Beginning in 2013, MDOT launched a pilot project called e-Construction. MDOT Director Kirk T. Steudle (pictured) said the inspiration for e-Construction came when he and some of his colleagues attended a conference that featured information about Building Information Modeling, or BIM.

BIM, according to engineering and design software company Autodesk, is an intelligent, model-based process for planning, designing, building and managing buildings and infrastructure. In other words, an intelligent, super-charged 3D modeling system that works in real time among all stakeholders.

“I looked at this 3D model and thought OK, but this is a building, it’s all in the same space. How do you do it for a seven-mile road?” recalled Steudle.

Later, Steudle met with MDOT staff and partners to talk about whether they thought they could create a BIM-like, paperless solution for managing highway construction projects. The MDOT team said yes but existing connectivity issues within the agency would make creating what would become e-Construction a five year project. Steudle offered them two years.

“You tell me what barriers are in your way, what’s stopping you from doing it, and I’ll get them out of the way for you,” Steudle said to his staff.

Next, Steudle went to the Michigan Department of Technology, Management and Budget (DTMB) to pitch them on the connectivity upgrade requested by MDOT staff. DTMB initially resisted, arguing they didn’t have the funds.

“They said ‘we don’t have money for that.’ And I said, no, no, I’m paying the bill, I just need you to do it,” Steudle said.

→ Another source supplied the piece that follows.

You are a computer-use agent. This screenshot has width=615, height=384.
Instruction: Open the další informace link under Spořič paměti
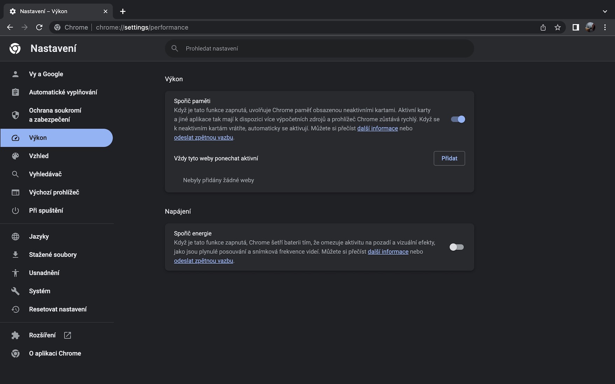[x=377, y=128]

Ultimately, Steudle met with state Chief Information Officer David Behen who liked the idea and the millions in potential savings that were projected if the paperless system worked.

“[David] got it real fast,” Steudle said. “He said ‘let’s figure out how to do this’ and it was with his help, he could push back through their bureaucracy and got his team and my team working together.”

Eventually, thanks to a combination of mobile devices, electronic construction plans and filing systems, electronic document submittals, fillable forms, automated document workflows and digital signatures, the e-Construction system was born.

In 2013, MDOT piloted the system on four highway construction projects worth, in sum, $140 million. These early attempts went really well, Steudle said.

“It was absolutely phenomenal. From the pilots we figured when we implement this we’d probably save $4 million to $6 million.”

Everything in the process was now electronic – design, payroll, inspectors’ reports, and even the contactors’ documents, many of which are now created in BIM-like 3D.

Last year, MDOT ramped e-Construction up to an even larger project to rebuild a portion of I-96 in western Detroit.

“We did a huge project in one of the suburbs of Detroit – a seven mile, eight lane freeway, forty bridges – in a 165 days and $150 million,” Steudle said. “Not a piece of paper.” What’s more, new estimates based on last year’s I-96 project have pushed cost savings up from the initial $4 million to $6 million closer to $12 million.

Even the change order process has been radically improved. Typically, that process would take about 100 to 120 days. “Doing it electronically we did it in three, and that included approval from the federal government,” Steudle said.

Going forward, virtually all MDOT projects will be implemented in paperless fashion. For Steudle, a public figure nationally known for his groundbreaking work on connected and autonomous vehicles, e-Construction has proven to be a significant victory that can be replicated by any agency.

“The connected car stuff, we focus so much on that but it’s got a long tail,” Steudle said. “This, we’re in it, we’re doing it right now and it can save people time and money right now.”